Acyclovir: Discovery, mechanism of action, and selectivity

Abstract

The reasons for acyclovir's activity and selectivity in cells infected with HSV or VZV may be summarized as follows: 1. Activation by a HSV- or VZV-specified TK. 2. Greater sensitivity of viral DNA polymerase than of the cellular polymerases to ACV-TP. 3. Inactivation of the viral DNA polymerase, but not the cellular polymerases, by ACV-TP. 4. Chain termination of viral DNA by incorporation of ACV-MP. For the Epstein-Barr virus, which is also sensitive to acyclovir, there is no selective activation in infected cells [Colby et al., 1981], but the viral polymerase can be inhibited by very low levels of ACV-TP [Datta et al., 1980]. For HCMV, the activation of acyclovir is very poor but the viral polymerase is also more sensitive to ACV-TP than the cellular polymerases.
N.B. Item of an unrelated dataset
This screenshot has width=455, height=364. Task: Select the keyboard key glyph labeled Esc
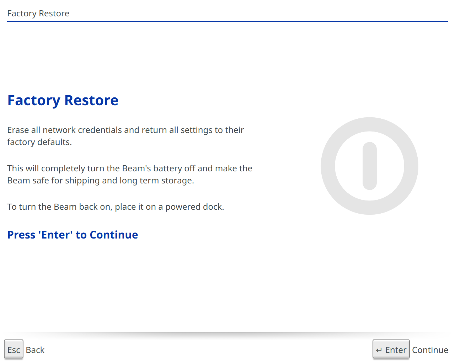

One of the important contributions of acyclovir was the demonstration for the first time that a compound could prevent the DNA replication of a DNA virus at concentrations far below those that affect cellular DNA synthesis. As we all know, in the past 15 years there has been a complete rejuvenation of antiviral chemotherapy. I think it is very fortunate that we changed our outlook on the possibility of making potent and selective antiviral agents in time so that, when the AIDS epidemic came along, we did not feel completely at a loss on ways to attack viral disease.